──────── ページ本文

お正月明けのテレビインタビュー。小学生に「おじいちゃんおばあちゃんからお年玉いくらもらった?」と聞いていました。その答えは「振込だからわからない」でした。日経新聞で、デンマークの子どものお小遣いにも「現金なし」の波が!という記事が出ていました。
現金に直接触れる機会すら少なくなった子ども達の金銭感覚、いったいどう養っていけばよいのでしょう?元小学校教諭のすぷうんおばちゃんは心配しています。

第2回目のコラムでは、「子どもに金銭感覚をつける絵本」はないかと、年末年始に探してみた絵本のなかで日本作家の絵本をご紹介します。

(1)「もりにいちばができる」

お金の役割がわかりやすくて、幼児、1,2年生におすすめだと思いました。
このころの子どもは、自分のものと人のものの区別がつきはじめ、あげたりもらったりする経験をし始めます。自分の持っている物を渡すと相手に喜んでもらえて、それがうれしいという素直な心が描かれていて、きっと、子どもも共感するのだろうと思いました。
小学校の科目に「生活科」ができ、どう指導していこうかと模索しているとき、「秋のお店やさん」から「冬のお店屋さん」へと一年生に長期の活動を組んだ時のことを思い出しました。
はじめは、来てくれた隣の組の子に、どんぐりやまつぼっくりなどで自分の作ったものをあげたり、自作ゲームをやらせてあげたりして一緒に喜んでいました。次の時にはお店屋さんとお客さんが交代しました。そのうちにお金と称するただの紙を切って渡して買いに来てもらうようになっていきました。自分のお店に来てもらえるように、お店の工夫も始まりました。
おままごとのお店屋さんごっこをして遊ぶ中で、経済活動の基本の中の基本的な感覚は養われていくのですね。キッザニアへわざわざ行かなくとも。

────────────────

指示内容 » 上の「ページ本文」から、「お正月明けのテレビインタビュ」と「ニアへわざわざ行かなくとも。」の間の部分を、両端の語句も含めて一字も変えずに書き出してください。

──────── 提供レコード

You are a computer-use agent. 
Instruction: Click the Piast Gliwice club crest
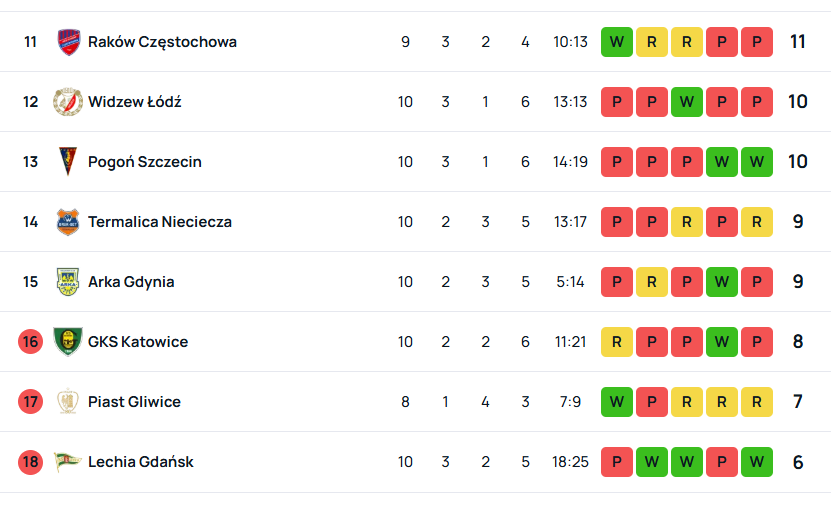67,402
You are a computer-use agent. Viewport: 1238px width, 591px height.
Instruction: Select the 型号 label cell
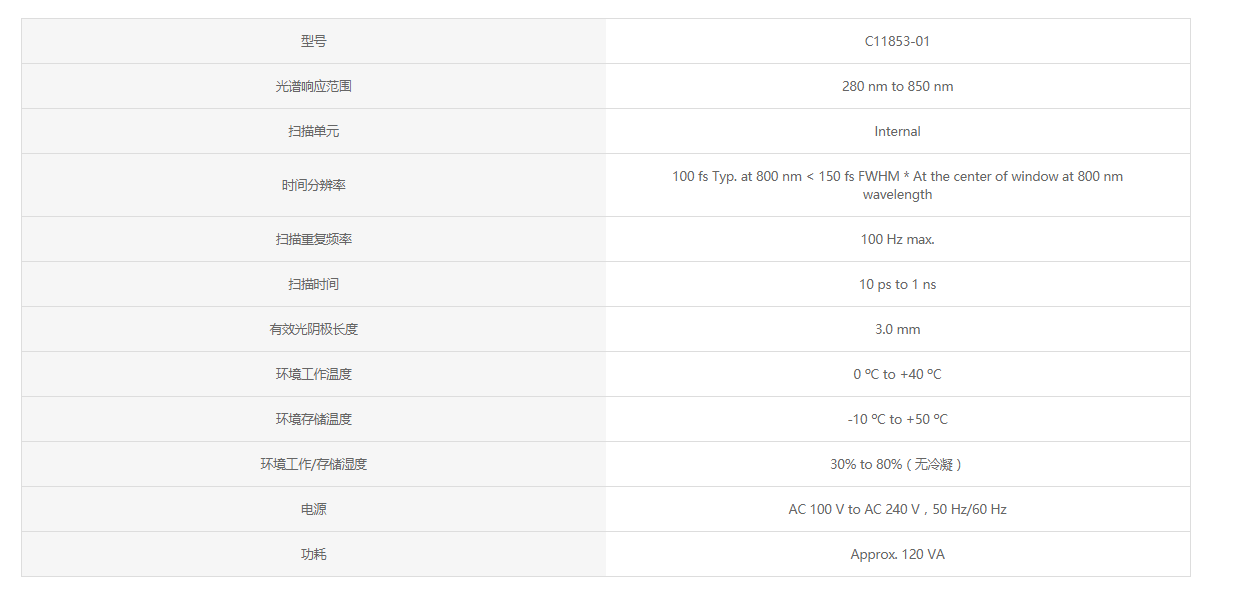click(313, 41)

────────────────
──────── 提供レコード

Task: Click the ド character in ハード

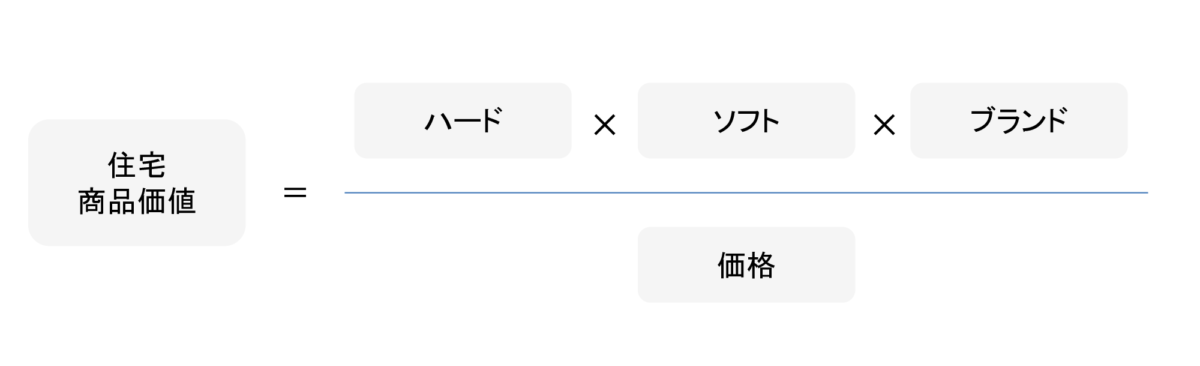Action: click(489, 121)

────────────────
──────── 提供レコード

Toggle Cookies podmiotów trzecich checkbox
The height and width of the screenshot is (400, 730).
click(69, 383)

────────────────

出力結果 »
お正月明けのテレビインタビュー。小学生に「おじいちゃんおばあちゃんからお年玉いくらもらった?」と聞いていました。その答えは「振込だからわからない」でした。日経新聞で、デンマークの子どものお小遣いにも「現金なし」の波が!という記事が出ていました。
現金に直接触れる機会すら少なくなった子ども達の金銭感覚、いったいどう養っていけばよいのでしょう?元小学校教諭のすぷうんおばちゃんは心配しています。

第2回目のコラムでは、「子どもに金銭感覚をつける絵本」はないかと、年末年始に探してみた絵本のなかで日本作家の絵本をご紹介します。

(1)「もりにいちばができる」

お金の役割がわかりやすくて、幼児、1,2年生におすすめだと思いました。
このころの子どもは、自分のものと人のものの区別がつきはじめ、あげたりもらったりする経験をし始めます。自分の持っている物を渡すと相手に喜んでもらえて、それがうれしいという素直な心が描かれていて、きっと、子どもも共感するのだろうと思いました。
小学校の科目に「生活科」ができ、どう指導していこうかと模索しているとき、「秋のお店やさん」から「冬のお店屋さん」へと一年生に長期の活動を組んだ時のことを思い出しました。
はじめは、来てくれた隣の組の子に、どんぐりやまつぼっくりなどで自分の作ったものをあげたり、自作ゲームをやらせてあげたりして一緒に喜んでいました。次の時にはお店屋さんとお客さんが交代しました。そのうちにお金と称するただの紙を切って渡して買いに来てもらうようになっていきました。自分のお店に来てもらえるように、お店の工夫も始まりました。
おままごとのお店屋さんごっこをして遊ぶ中で、経済活動の基本の中の基本的な感覚は養われていくのですね。キッザニアへわざわざ行かなくとも。